*Prompt*
Scan the entries for the word "width" and report how many lines contain it, as a number with no other words.
====== Supplied information ======
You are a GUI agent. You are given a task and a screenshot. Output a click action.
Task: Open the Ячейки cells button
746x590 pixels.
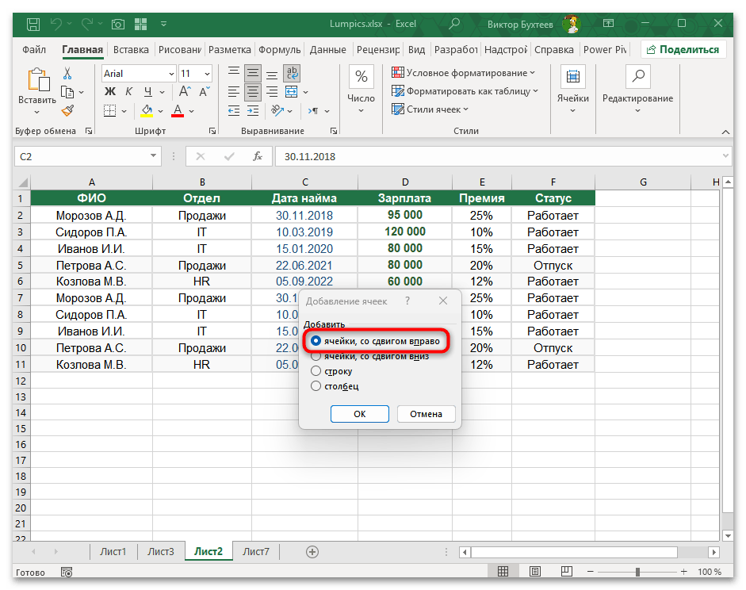coord(572,77)
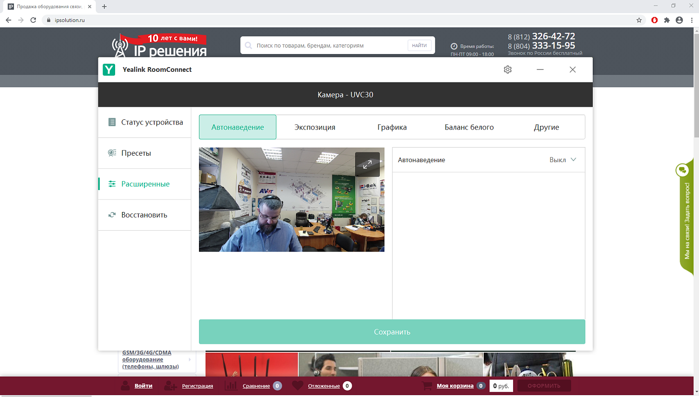Click the Yealink logo icon

[x=109, y=69]
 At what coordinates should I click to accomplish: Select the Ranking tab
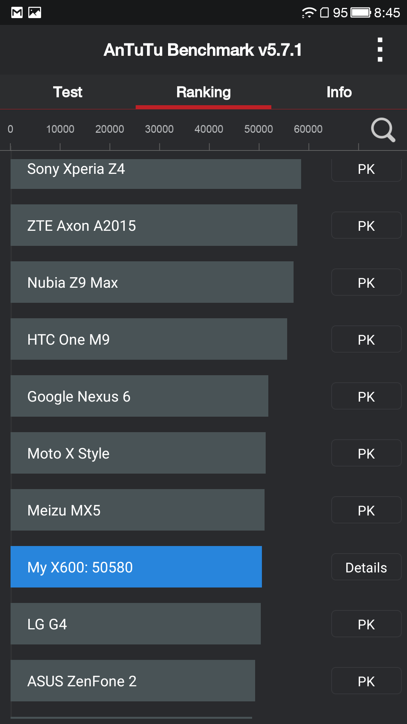(x=204, y=92)
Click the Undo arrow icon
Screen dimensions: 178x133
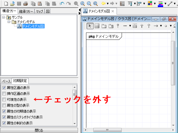click(62, 4)
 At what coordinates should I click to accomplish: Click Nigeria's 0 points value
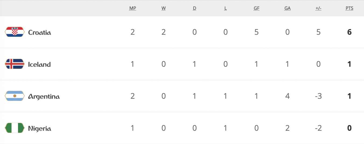click(349, 128)
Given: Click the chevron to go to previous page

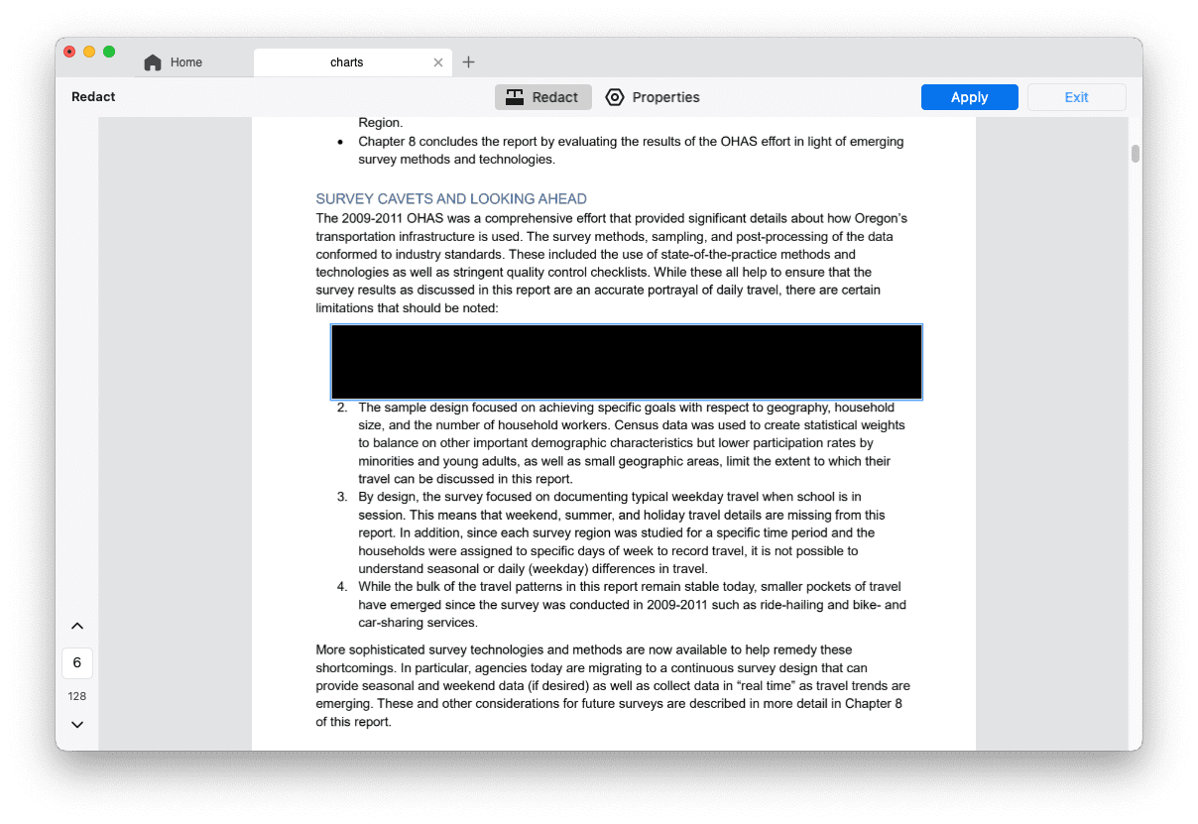Looking at the screenshot, I should [76, 626].
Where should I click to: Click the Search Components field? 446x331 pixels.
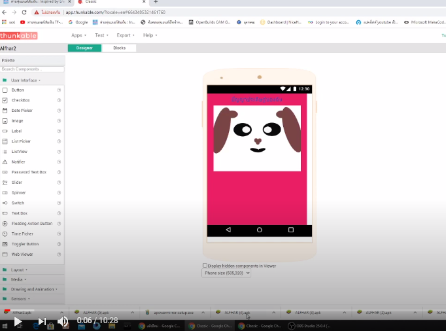pos(32,69)
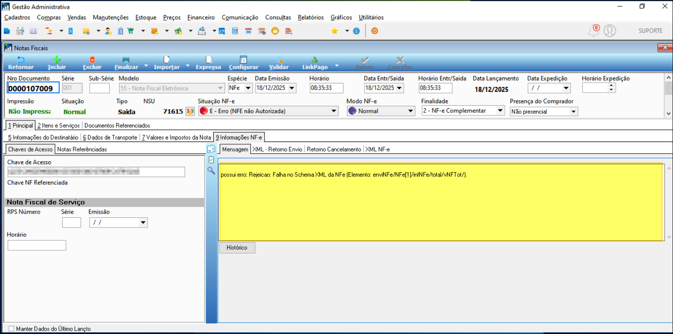Screen dimensions: 673x334
Task: Open Configurar from the toolbar
Action: [x=243, y=60]
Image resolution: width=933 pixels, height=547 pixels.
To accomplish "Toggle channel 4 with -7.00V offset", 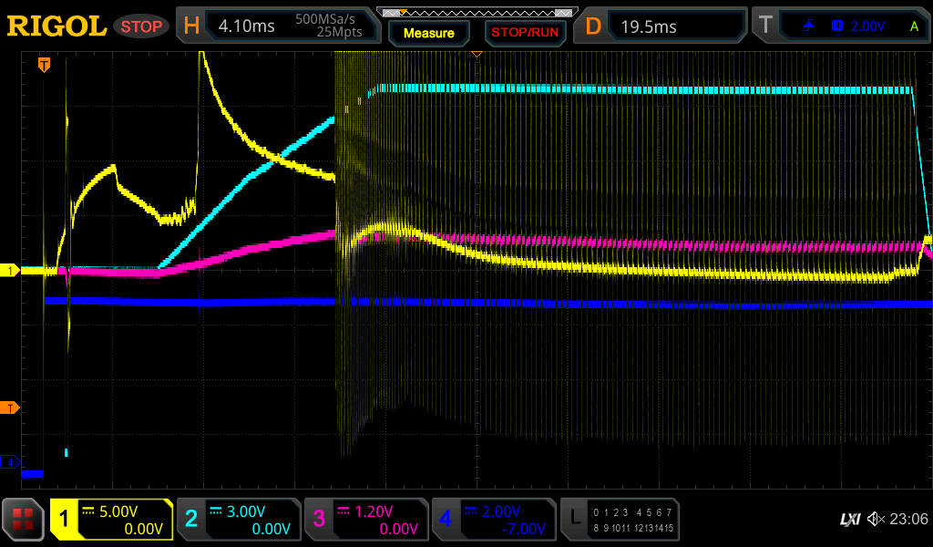I will [x=492, y=520].
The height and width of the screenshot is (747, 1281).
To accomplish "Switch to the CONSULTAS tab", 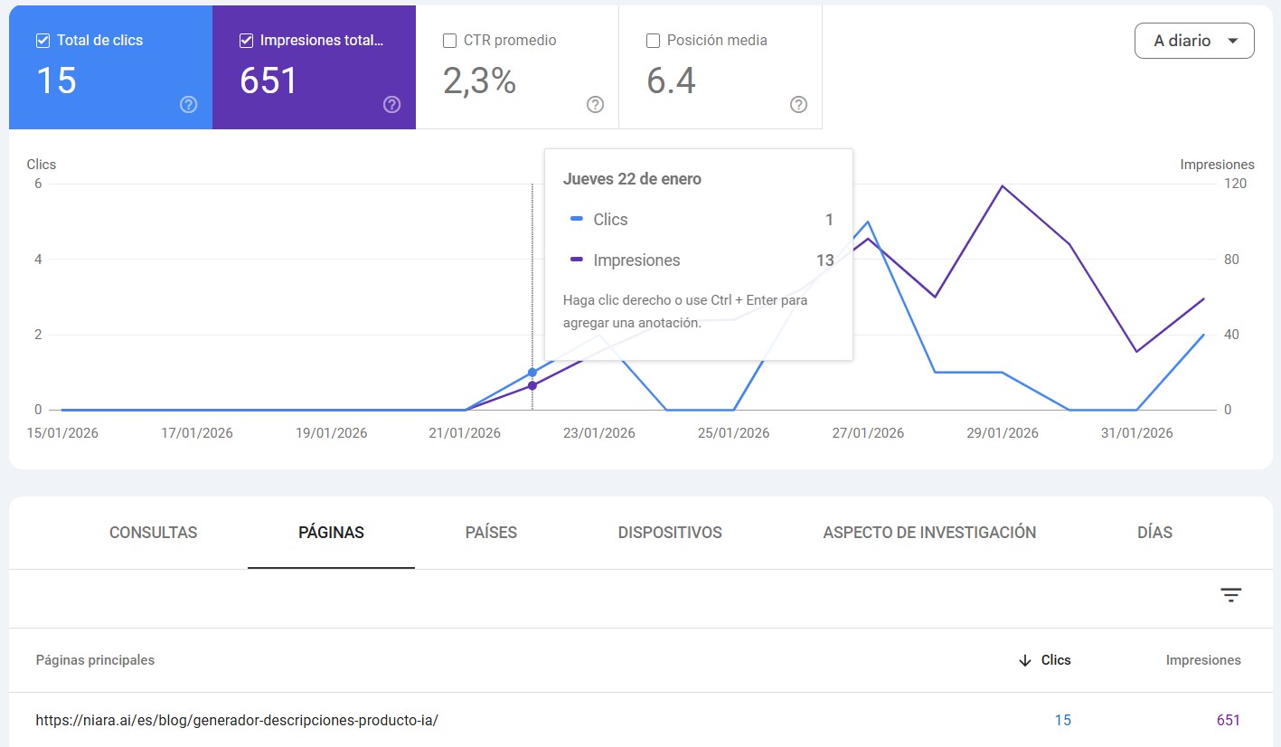I will pyautogui.click(x=153, y=533).
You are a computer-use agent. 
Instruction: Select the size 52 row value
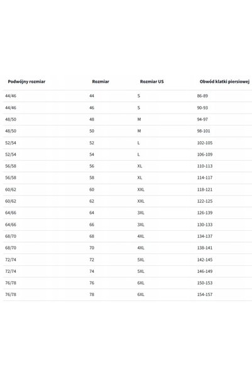coord(92,143)
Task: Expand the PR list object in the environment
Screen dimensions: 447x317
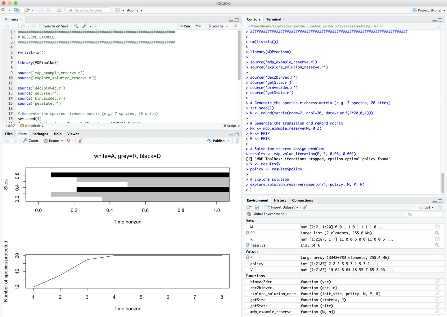Action: point(248,233)
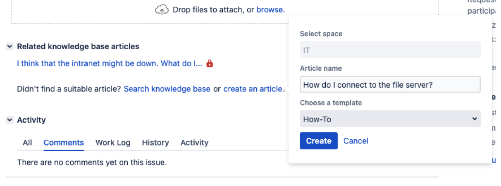Screen dimensions: 501x186
Task: Click into the Article name text field
Action: point(390,85)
======
*Answer*
2